The words "mid-life crisis" have sprung to mind a few times. Apparently, I should be buying a sports car or a motorcycle right now. Instead, I'm in the process of becoming a counsellor and learning to dance. It feels less like a crisis and more like a continuing exploration of identity: in person-centred counselling terms, it's a time where we're aiming for greater congruence, and moving ever closer to our organismic selves. Yeah, you have to be careful how you say that last one.

It's likely that I always had a love for dance, and a desire to help others. The thing is, we bury so much of who we are, due to a misguided sense of who we should be, must be, or have to be. Our search for identity can feel like trying to paint with watercolours in the rain, or that we're forever pushing against a door marked "pull". Are we being our true selves, or the person we think we have to be?

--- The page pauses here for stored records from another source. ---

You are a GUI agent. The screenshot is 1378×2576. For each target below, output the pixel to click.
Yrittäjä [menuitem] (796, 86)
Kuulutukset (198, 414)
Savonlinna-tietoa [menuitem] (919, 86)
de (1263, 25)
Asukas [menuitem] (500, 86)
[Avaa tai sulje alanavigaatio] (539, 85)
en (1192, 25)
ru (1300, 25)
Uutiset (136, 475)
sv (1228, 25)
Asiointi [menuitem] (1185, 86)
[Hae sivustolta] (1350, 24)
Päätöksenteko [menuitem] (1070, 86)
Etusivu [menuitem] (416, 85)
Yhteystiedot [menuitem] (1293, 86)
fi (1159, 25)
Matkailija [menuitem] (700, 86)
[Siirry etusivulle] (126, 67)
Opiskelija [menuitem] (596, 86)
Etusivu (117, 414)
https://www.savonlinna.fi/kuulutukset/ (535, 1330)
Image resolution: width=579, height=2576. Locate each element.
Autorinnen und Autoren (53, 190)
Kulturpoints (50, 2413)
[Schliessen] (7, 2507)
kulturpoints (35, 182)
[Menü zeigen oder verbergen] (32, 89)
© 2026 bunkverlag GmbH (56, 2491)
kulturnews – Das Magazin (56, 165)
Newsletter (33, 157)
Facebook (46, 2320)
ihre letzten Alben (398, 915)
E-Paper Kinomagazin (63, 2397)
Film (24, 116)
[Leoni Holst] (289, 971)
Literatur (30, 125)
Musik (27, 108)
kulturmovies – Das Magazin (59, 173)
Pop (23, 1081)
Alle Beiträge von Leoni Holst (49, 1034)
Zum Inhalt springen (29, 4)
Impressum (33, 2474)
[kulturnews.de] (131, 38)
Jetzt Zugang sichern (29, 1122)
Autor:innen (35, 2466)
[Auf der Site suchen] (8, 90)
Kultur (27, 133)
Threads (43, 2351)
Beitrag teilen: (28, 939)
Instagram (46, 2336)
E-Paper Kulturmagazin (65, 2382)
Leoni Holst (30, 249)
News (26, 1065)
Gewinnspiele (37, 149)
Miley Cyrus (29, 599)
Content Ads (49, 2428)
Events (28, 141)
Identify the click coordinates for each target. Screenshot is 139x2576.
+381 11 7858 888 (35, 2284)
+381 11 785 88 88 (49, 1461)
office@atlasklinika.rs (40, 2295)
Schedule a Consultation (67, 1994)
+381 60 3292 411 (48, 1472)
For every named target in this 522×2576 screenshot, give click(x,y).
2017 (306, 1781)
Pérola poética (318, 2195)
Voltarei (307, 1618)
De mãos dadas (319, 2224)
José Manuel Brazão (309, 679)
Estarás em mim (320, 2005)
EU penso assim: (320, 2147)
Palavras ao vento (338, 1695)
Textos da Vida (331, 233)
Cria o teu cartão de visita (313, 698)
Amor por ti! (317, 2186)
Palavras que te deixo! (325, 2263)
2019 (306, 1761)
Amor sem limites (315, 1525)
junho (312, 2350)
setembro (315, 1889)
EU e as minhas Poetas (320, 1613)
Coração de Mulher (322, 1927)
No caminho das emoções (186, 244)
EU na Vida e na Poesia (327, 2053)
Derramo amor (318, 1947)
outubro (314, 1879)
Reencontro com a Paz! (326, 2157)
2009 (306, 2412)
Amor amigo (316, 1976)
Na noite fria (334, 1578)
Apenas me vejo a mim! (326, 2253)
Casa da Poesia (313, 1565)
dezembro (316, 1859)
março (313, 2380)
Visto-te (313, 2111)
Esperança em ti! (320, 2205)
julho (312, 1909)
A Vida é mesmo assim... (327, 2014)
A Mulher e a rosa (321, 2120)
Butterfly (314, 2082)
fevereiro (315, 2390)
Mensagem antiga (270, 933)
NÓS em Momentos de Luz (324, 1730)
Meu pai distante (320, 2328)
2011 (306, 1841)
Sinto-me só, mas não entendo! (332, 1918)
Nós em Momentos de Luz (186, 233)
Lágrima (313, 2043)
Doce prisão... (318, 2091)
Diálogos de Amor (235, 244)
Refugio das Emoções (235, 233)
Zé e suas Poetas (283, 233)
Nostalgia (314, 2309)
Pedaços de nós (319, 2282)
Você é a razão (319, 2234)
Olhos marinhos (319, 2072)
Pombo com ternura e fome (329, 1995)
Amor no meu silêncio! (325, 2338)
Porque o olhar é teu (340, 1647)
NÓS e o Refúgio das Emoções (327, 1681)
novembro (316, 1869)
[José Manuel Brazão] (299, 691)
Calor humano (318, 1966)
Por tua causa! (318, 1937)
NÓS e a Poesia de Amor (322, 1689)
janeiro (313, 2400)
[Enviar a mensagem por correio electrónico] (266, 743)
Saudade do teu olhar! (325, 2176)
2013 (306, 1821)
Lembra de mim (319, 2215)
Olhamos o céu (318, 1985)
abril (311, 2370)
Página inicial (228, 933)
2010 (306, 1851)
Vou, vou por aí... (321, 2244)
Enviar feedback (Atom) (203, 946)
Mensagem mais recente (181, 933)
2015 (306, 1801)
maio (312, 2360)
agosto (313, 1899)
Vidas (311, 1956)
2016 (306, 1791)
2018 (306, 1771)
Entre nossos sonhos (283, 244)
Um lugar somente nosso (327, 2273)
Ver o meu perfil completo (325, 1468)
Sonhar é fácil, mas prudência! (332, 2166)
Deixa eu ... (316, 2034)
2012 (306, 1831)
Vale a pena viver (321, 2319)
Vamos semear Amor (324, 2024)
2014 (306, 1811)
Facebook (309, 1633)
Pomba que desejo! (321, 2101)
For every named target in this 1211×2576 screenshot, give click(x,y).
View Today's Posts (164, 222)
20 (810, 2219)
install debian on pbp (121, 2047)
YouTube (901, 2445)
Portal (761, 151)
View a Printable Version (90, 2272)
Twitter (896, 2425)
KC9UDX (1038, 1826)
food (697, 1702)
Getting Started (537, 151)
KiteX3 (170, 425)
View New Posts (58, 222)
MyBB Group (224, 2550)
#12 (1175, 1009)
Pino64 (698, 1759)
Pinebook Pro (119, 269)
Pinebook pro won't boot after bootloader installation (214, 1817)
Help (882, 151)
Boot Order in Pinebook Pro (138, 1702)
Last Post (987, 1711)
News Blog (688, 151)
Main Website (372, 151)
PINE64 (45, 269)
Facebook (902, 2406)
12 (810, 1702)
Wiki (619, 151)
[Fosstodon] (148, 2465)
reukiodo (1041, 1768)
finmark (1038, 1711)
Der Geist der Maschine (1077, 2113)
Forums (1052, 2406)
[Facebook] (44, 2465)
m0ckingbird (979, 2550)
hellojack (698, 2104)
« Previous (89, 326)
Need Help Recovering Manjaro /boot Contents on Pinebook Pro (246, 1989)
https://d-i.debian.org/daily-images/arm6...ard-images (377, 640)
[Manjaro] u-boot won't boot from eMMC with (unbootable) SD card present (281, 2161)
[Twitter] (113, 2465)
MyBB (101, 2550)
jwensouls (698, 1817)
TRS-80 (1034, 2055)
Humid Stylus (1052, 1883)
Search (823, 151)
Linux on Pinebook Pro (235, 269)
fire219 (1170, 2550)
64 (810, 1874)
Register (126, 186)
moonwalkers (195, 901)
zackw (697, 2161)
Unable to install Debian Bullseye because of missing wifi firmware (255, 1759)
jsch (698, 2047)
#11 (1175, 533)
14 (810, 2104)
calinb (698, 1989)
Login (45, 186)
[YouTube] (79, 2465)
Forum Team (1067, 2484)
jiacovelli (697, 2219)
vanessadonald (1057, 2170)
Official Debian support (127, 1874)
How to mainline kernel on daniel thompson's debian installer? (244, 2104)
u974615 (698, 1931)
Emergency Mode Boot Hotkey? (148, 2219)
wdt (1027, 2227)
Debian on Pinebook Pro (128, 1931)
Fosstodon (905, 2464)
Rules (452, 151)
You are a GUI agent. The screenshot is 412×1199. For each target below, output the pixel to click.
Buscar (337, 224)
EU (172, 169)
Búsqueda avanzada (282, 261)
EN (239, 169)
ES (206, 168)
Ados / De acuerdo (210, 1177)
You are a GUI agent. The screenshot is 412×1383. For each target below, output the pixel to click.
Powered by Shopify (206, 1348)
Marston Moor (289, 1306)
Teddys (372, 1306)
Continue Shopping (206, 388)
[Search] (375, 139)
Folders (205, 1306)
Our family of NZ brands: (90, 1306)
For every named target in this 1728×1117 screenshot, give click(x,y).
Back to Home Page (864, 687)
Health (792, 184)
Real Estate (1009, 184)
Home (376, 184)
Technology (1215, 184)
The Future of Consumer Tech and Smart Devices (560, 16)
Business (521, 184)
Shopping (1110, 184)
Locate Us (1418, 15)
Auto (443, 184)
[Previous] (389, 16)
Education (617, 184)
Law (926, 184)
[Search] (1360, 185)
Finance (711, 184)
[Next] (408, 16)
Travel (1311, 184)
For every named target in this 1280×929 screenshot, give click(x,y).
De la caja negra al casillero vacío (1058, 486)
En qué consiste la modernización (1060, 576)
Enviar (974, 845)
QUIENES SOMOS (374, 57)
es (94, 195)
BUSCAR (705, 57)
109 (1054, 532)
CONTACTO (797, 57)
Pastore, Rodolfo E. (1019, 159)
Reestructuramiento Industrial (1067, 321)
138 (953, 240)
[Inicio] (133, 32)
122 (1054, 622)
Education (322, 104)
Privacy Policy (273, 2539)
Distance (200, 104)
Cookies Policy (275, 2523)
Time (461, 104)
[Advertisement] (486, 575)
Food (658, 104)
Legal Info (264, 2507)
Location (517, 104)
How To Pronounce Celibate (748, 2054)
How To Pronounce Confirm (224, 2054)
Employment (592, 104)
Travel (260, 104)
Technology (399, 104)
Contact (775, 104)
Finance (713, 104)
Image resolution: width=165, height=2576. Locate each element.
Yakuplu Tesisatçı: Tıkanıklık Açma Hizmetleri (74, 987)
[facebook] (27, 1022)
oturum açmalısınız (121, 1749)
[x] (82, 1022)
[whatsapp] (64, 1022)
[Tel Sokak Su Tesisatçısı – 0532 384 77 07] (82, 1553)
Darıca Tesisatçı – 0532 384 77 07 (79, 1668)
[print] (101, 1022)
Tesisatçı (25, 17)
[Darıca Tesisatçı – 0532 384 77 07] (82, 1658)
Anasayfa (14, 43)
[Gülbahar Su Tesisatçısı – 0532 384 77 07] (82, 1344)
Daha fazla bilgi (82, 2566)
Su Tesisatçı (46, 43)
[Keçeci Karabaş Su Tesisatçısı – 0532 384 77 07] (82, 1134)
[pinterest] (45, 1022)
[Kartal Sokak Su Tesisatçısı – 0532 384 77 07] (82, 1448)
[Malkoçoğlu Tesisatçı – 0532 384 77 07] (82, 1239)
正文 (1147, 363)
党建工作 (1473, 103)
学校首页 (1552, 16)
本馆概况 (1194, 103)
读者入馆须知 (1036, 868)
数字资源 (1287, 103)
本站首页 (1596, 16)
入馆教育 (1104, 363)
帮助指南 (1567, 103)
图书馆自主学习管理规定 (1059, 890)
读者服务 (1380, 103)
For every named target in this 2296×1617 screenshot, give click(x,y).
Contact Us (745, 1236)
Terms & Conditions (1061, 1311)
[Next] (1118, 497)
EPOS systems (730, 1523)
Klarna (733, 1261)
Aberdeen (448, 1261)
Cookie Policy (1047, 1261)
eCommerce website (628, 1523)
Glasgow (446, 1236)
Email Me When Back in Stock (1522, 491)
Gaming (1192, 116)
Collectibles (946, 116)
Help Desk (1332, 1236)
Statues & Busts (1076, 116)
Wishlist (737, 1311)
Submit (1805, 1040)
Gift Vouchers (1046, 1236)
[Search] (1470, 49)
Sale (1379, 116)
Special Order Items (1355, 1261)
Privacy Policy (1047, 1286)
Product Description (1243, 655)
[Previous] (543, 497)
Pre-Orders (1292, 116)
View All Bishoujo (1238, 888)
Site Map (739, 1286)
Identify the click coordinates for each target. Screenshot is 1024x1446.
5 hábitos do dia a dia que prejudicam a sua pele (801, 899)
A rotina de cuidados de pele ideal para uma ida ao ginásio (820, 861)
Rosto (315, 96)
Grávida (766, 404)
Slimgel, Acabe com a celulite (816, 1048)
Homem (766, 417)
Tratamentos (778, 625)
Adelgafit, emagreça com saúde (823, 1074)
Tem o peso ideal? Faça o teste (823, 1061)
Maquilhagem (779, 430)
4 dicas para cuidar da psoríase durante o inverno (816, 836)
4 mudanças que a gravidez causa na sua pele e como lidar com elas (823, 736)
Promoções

It's particularly difficult if we were given the message, early on in our lives, that we weren't good enough, and that nothing we did would ever be good enough. This is damaging, as it leads to us setting impossibly high standards for ourselves, and labelling ourselves as deficient in some way, should we fail to meet those standards. At its worst, we may feel that we will get everything wrong anyway, so our motivation to try in the first place is affected. We might fear failure, because the consequences of past failures have been the disapproval or judgement of people who were important in our lives, which in turn affected our view of ourselves.

Maybe this isn't just about finding our true selves. Maybe this is just as much about throwing off the shackles of the expectations of others.